**DOCUMENT EXTRACT:**

U.S. ‘Supermax’ Prisons Incite Human Rights Outcry


Imagine being locked alone in a small, bare cell for 23 hours a day. Your meals are slid through a slot in the metal door. You cannot see or talk to another human being. You cannot see out the window.

You cannot make telephone calls or have direct contact with visitors. When you do briefly leave your cell for showers or solitary exercise, you must strip and permit a visual search of your body, including bending over and spreading your buttocks. Your legs are shackled, your arms are cuffed and you are led by two guards, one of whom presses an electric stun gun against your body at all times.

Such conditions are typical in so-called “supermaximum security prisons"--the hottest trend in the U.S. prison system--which now house at least 20,000 inmates.

Popular with politicians, supermax prisons are under increasing scrutiny in lawsuits and official investigations probing persistent allegations of serious human rights excesses.


Supermax prisons are designed for what corrections officials call the “worst of the worst"--prisoners so violent, so disruptive, so incorrigible that they cannot be kept in regular custody. Politicians who want to be seen as tough on crime have championed the construction of such facilities, which cost considerably more to build and operate than regular prisons.

But human rights organizations and a growing number of independent experts say many of those locked up are not violent or dangerous criminals but seriously mentally ill individuals.

Sometimes, nonviolent offenders who have never caused trouble can get shunted into supermax facilities because it would be embarrassing to the authorities, having constructed such expensive prisons, to leave them half empty.

A report by Human Rights Watch said, “The conditions of confinement impose pointless suffering and humiliation. The absence of normal human interaction, of reasonable mental stimulus, of almost anything that makes life bearable, is emotionally, physically and psychologically destructive.”


The Justice Department is investigating conditions in Virginia supermaxes after two prisoners transferred from Connecticut died under suspicious circumstances.

One, a young drug offender, committed suicide seven months before his release date. The other, a diabetic, went into convulsions after allegedly being denied his medication. Guards reacted by firing their stun guns at him, and he later died.

The Virginia Department of Corrections said an investigation found that the firing of the stun guns had nothing to do with his death and the guards had acted properly.

In another lawsuit, 108 prisoners from New Mexico who were sent to the Wallens Ridge supermax in Virginia alleged they were systematically beaten, shocked with stun guns and terrorized by guards who taunted them with racial epithets. The FBI was looking into these allegations.

**RAW DATA:**
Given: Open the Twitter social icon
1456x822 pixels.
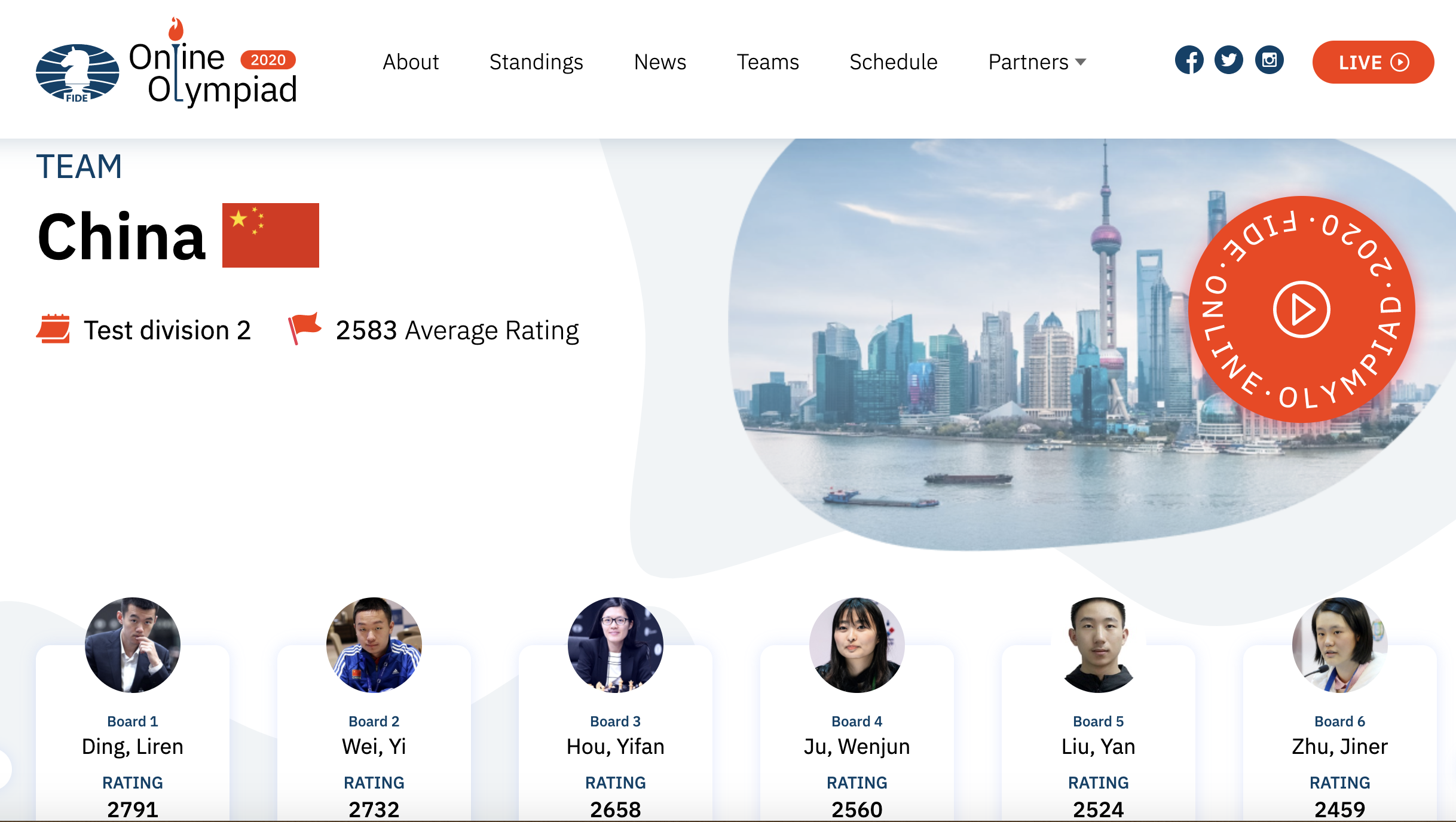Looking at the screenshot, I should pyautogui.click(x=1229, y=60).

**EXERCISE SET:**
- A) Return the passage of the supermax prisons article starting at "But human rights" and ending at "under suspicious circumstances.", copied word for word.
- B) Using the supermax prisons article, answer each question on its own line:
(i) At least how many inmates do supermax prisons now house?
(ii) Which organization issued the report quoted on the conditions of confinement?
(iii) How many prisoners from New Mexico brought the lawsuit over the Wallens Ridge supermax?
- C) Extend the supermax prisons article by writing what comes next after its final sentence.
The data has no connection to the article on supermax prisons.

**RESULTS OF THE EXERCISE:**
- A)
But human rights organizations and a growing number of independent experts say many of those locked up are not violent or dangerous criminals but seriously mentally ill individuals.

Sometimes, nonviolent offenders who have never caused trouble can get shunted into supermax facilities because it would be embarrassing to the authorities, having constructed such expensive prisons, to leave them half empty.

A report by Human Rights Watch said, “The conditions of confinement impose pointless suffering and humiliation. The absence of normal human interaction, of reasonable mental stimulus, of almost anything that makes life bearable, is emotionally, physically and psychologically destructive.”


The Justice Department is investigating conditions in Virginia supermaxes after two prisoners transferred from Connecticut died under suspicious circumstances.

- B)
(i) At least 20,000.
(ii) Human Rights Watch.
(iii) 108.

- C)
A Virginia spokesman declined to respond but said Corrections Commissioner Ron Angelone would be willing to do so in an interview at some unspecified time in the future.

In June 2000 Angelone testified before a Virginia commission, “I’m a little angry with all of this. This is the same garbage that I heard from New Mexico--lies from convicted felons who don’t like being locked up in tough prisons.”

He said that since Virginia opened its two supermaxes, assaults on staff and other inmates have dropped by nearly half in the state’s other prisons.

In Illinois, four prisoners at the Tamms supermax who say they are seriously mentally ill have brought a class action lawsuit alleging cruel and unusual punishment through “sensory deprivation based on near-total isolation.”


One inmate, Ashoor Rasho, became so desperate and disturbed that, according to the court complaint, “on Aug. 20, 1998, with his arms already infected from self-inflicted wounds, Mr. Rasho again cut his arm and began eating small pieces of his own flesh in front of a correctional officer.”

The officer allegedly ignored the medical emergency and also ignored Rasho’s plea to speak to someone from the mental health unit. Rasho was eventually stitched up and returned to the same cell, where he cut himself again, pulled his stitches out and lost more than half a pint of blood.

A spokesman for the Illinois Department of Corrections said he would be eager to respond to written questions. A week after they were submitted, he had not done so.

In Ohio the American Civil Liberties Union filed a federal civil rights action citing conditions that led to at least three inmate suicides in the Youngstown supermax, where psychotherapy is conducted with prisoners chained to a pole.

The Ohio Corrections Department says those in Youngstown are “the predators, the guys who have attacked inmates or guards, the people who need to be separated from the rest of the system.”

Chase Riveland, who headed the Washington state prison system for 11 years and Colorado’s for four years, said he was extremely concerned at the proliferation of supermax prisons.

“We don’t know what we’re doing to these people and what they will do to us when they return to their communities, which most of them eventually will do,” he said.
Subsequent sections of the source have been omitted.